課題一覧:
(A) オスグッド病の説明文で「主な症状」の下に見出しとして挙げられている項目を、すべて書き出してください。
(B) オスグッド病の説明文をもとに、次の問いに答えてください。
(i) 特に発症しやすいのは何歳の青少年か。
(ii) X線撮影で除外する他の疾患として、何が例に挙げられているか。
(iii) 膝蓋腱にストレスを与える動作として、何が挙げられているか。
(C) 次の各文がオスグッド病の説明文の内容と合っているかを「はい」か「いいえ」で答え、判断の根拠となる箇所をそのまま引用してください。
(i) 症状が両方の膝に出ることはない。
(ii) 脛骨粗面は、脛骨の前面の骨の突出部である。
(iii) 膝の痛みは運動後に軽くなる。

抜粋:
####

オスグッド病とは
オスグッド病(Osgood-Schlatter Disease)は、成長期の子どもに多く見られるスポーツ障害の一種で、膝蓋腱が脛骨粗面(脛骨の前面の骨の突出部)を過剰な力で引っ張ることで、炎症や痛みを引き起こします。
特に10~15歳の活発に運動をする青少年に発症しやすい疾患です。
主な症状
膝の前面の痛み
・膝の前部、特に脛骨粗面に局所的な痛みや圧痛
・運動後や長時間の膝の使用で痛みが増す
腫れ
脛骨粗面の腫れや隆起が目立つことがある
動作の制限
膝を曲げたり伸ばしたりする動作で痛みが出る
片側性または両側性の発症
片方の膝だけでなく、両方の膝に症状が現れることもある
原因とリスク因子
成長期特有の骨と腱の不均衡
急速に成長するため、筋肉や腱が骨に対して追いつかず、腱が骨を強く引っ張る
スポーツ活動による反復的な負荷
ジャンプ、ランニング、蹴る動作などが膝蓋腱にストレスを与える
筋力と柔軟性の不足
太ももの筋肉(大腿四頭筋やハムストリング)の筋力や柔軟性不足が負担を増大させる
診断
問診と身体診察
・痛みの部位、運動状況、成長期の年齢などを確認
・脛骨粗面の圧痛や腫れを評価
画像診断
・X線撮影
骨の異常を確認し、他の疾患(骨折など)を除外する。

####

記録:
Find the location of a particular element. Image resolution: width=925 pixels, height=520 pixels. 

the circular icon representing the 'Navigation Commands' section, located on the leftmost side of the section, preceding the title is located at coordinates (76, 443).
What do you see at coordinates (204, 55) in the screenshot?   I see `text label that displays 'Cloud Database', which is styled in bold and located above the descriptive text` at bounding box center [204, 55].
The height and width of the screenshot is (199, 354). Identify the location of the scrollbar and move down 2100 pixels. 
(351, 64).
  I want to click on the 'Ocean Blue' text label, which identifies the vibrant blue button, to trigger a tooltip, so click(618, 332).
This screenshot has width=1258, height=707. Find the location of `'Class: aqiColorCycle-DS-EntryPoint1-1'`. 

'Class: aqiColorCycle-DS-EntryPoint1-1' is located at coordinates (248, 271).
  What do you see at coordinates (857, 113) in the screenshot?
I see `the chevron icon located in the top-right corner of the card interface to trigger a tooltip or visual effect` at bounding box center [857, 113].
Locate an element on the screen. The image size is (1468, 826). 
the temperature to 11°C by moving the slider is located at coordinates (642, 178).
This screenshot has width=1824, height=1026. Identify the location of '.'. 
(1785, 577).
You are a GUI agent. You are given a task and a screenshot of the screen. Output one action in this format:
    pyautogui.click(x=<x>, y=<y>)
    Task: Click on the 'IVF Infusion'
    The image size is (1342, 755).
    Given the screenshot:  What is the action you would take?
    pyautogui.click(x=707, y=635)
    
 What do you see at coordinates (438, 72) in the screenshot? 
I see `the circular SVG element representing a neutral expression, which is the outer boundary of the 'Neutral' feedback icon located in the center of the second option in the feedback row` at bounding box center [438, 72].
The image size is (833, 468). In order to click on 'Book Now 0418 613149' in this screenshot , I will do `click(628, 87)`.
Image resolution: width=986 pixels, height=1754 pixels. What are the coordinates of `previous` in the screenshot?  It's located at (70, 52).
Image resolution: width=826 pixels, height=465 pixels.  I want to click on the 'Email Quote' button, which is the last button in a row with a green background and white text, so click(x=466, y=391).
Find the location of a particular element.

####

解答:
(A) 膝の前面の痛み、腫れ、動作の制限、片側性または両側性の発症

(B)
(i) 10~15歳
(ii) 骨折
(iii) ジャンプ、ランニング、蹴る動作

(C)
(i) いいえ。「片方の膝だけでなく、両方の膝に症状が現れることもある」
(ii) はい。「脛骨粗面(脛骨の前面の骨の突出部)」
(iii) いいえ。「運動後や長時間の膝の使用で痛みが増す」